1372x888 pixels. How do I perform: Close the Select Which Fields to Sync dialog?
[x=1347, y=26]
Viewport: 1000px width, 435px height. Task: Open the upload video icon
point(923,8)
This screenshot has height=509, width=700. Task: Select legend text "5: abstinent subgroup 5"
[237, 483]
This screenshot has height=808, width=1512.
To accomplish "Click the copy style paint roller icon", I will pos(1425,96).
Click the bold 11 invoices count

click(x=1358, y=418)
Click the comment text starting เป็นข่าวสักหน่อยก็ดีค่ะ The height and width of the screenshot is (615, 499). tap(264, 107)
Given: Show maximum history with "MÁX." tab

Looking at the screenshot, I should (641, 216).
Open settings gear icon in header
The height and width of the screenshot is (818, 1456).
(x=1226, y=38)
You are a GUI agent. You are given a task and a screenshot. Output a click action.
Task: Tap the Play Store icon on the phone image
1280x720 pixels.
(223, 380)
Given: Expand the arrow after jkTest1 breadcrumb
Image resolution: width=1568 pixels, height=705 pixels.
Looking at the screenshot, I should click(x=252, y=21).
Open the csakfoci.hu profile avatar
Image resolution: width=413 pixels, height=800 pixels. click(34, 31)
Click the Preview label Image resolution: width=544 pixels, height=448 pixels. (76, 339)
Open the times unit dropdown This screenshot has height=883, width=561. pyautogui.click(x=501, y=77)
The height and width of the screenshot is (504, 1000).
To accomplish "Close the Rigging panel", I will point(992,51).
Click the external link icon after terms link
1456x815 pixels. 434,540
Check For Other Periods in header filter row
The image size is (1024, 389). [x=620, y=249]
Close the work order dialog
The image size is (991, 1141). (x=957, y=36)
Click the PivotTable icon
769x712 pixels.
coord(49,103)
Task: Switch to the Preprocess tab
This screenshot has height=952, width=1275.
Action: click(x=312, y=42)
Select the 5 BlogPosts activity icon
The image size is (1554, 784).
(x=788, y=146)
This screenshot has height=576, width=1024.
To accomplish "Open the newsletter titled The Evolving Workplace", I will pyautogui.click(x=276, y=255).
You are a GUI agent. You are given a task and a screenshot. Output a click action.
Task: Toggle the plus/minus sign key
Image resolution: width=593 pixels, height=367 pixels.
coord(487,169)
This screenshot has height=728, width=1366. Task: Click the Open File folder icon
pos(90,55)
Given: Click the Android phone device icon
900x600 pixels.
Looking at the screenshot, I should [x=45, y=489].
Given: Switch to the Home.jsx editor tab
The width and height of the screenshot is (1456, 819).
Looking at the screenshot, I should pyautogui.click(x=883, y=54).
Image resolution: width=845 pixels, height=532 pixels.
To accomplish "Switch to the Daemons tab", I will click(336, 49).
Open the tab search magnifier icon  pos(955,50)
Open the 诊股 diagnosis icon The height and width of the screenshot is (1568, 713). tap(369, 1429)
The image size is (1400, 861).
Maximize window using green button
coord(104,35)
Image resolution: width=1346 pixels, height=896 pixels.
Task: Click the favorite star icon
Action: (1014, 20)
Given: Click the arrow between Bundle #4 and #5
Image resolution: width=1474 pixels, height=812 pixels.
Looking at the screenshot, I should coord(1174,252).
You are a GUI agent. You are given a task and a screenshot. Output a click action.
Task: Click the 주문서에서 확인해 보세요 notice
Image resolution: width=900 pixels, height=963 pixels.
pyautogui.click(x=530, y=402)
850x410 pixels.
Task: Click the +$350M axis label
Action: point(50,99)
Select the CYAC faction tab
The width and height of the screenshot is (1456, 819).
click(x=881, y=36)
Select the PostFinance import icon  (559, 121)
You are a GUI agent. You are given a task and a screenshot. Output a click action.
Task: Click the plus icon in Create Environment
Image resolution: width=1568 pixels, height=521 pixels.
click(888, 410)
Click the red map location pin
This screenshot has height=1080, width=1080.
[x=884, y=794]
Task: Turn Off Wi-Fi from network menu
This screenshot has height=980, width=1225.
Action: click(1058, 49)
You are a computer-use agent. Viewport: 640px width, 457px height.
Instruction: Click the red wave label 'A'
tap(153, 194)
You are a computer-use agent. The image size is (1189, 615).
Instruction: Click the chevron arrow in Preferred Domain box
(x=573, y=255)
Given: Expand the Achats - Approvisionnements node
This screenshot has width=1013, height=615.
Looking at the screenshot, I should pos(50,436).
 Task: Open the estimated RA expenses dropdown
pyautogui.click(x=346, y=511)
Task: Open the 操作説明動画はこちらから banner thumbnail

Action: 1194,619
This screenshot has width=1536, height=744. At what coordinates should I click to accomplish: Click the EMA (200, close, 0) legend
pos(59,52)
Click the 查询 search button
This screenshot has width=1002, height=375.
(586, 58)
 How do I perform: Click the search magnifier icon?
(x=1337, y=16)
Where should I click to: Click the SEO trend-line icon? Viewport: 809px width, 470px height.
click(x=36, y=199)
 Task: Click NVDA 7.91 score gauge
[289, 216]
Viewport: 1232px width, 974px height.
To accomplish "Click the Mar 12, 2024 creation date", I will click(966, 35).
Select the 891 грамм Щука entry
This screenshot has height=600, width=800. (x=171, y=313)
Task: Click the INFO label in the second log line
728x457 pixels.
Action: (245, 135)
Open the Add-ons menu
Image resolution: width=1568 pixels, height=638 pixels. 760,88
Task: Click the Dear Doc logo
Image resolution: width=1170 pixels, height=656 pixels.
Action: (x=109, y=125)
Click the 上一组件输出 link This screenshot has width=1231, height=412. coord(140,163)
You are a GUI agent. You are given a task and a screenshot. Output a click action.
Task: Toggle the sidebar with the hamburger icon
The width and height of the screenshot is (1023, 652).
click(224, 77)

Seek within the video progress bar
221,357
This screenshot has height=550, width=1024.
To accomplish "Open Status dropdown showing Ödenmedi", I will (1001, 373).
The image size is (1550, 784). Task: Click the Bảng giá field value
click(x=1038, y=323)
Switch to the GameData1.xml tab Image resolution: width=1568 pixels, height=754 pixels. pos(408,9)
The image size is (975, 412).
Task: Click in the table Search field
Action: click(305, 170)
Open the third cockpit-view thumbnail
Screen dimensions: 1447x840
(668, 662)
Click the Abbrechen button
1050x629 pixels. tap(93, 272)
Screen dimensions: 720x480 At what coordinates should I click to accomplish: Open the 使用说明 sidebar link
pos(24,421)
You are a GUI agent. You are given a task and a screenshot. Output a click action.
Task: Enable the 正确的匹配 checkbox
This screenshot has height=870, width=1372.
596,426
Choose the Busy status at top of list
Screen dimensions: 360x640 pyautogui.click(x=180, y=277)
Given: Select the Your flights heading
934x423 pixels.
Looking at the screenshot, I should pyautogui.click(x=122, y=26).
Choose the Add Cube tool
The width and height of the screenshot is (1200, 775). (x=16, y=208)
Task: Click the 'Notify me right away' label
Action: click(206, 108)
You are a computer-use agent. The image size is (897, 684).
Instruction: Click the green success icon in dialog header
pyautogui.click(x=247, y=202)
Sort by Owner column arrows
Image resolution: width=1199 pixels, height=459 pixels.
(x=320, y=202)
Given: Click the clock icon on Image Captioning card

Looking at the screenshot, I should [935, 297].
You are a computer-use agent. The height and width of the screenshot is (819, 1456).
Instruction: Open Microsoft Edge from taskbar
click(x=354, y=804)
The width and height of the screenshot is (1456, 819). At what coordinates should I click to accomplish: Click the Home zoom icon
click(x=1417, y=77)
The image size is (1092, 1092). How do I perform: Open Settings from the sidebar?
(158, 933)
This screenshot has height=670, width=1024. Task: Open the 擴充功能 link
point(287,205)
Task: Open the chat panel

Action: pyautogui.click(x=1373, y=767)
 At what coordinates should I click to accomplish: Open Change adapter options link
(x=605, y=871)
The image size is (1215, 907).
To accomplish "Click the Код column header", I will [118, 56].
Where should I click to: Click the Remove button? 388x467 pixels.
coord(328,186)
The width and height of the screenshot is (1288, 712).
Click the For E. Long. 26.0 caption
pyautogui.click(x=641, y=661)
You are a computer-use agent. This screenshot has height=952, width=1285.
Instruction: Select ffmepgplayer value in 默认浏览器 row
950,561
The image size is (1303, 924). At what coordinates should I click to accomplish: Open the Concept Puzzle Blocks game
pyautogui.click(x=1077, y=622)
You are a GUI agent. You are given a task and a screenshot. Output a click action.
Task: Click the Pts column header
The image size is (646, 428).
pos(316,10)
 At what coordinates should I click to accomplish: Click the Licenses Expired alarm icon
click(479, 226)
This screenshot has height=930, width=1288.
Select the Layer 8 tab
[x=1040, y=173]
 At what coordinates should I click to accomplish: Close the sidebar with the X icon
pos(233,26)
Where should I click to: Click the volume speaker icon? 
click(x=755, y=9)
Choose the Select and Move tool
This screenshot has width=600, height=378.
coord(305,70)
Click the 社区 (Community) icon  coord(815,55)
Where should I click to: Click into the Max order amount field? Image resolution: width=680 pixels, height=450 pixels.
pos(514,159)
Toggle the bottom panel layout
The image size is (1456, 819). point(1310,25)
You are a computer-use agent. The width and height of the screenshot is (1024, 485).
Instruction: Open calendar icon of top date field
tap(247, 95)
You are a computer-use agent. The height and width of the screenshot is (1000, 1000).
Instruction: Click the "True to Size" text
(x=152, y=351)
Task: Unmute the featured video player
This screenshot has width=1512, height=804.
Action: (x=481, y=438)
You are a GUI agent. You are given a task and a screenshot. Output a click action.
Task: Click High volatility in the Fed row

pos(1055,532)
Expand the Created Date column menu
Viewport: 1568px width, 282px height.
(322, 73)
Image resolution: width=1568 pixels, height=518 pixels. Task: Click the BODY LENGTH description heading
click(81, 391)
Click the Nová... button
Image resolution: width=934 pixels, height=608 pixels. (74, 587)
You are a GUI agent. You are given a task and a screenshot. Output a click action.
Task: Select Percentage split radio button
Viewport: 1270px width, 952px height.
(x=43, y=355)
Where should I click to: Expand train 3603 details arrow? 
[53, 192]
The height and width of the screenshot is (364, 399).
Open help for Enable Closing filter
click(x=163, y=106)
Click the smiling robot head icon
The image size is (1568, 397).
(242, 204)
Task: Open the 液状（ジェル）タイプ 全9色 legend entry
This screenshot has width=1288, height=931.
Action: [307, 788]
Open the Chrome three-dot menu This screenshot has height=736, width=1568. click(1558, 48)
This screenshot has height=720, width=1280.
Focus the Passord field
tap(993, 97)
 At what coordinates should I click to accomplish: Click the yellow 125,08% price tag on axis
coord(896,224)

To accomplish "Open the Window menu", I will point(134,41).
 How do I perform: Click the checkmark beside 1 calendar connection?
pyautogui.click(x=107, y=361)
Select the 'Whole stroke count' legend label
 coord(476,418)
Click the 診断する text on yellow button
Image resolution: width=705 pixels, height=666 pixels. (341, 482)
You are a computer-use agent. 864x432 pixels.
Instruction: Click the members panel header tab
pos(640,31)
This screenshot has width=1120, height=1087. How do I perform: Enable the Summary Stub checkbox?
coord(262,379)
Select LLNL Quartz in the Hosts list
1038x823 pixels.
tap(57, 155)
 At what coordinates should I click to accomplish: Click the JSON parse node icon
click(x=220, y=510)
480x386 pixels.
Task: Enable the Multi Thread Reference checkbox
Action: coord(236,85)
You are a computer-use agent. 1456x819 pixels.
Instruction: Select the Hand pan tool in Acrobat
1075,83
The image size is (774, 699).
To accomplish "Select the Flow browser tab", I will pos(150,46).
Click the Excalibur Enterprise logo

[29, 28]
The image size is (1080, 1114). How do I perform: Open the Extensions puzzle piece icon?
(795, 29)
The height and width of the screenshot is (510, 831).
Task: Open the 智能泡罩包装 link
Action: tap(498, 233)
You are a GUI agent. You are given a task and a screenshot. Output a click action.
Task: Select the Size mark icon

—————

Retype the entries between the line holding "The image size is (1215, 907)." and the line holding "pyautogui.click(x=641, y=661)", inclusive, with no changes.

The image size is (1215, 907).
To accomplish "Click the Код column header", I will [118, 56].
Where should I click to: Click the Remove button? 388x467 pixels.
coord(328,186)
The width and height of the screenshot is (1288, 712).
Click the For E. Long. 26.0 caption
pyautogui.click(x=641, y=661)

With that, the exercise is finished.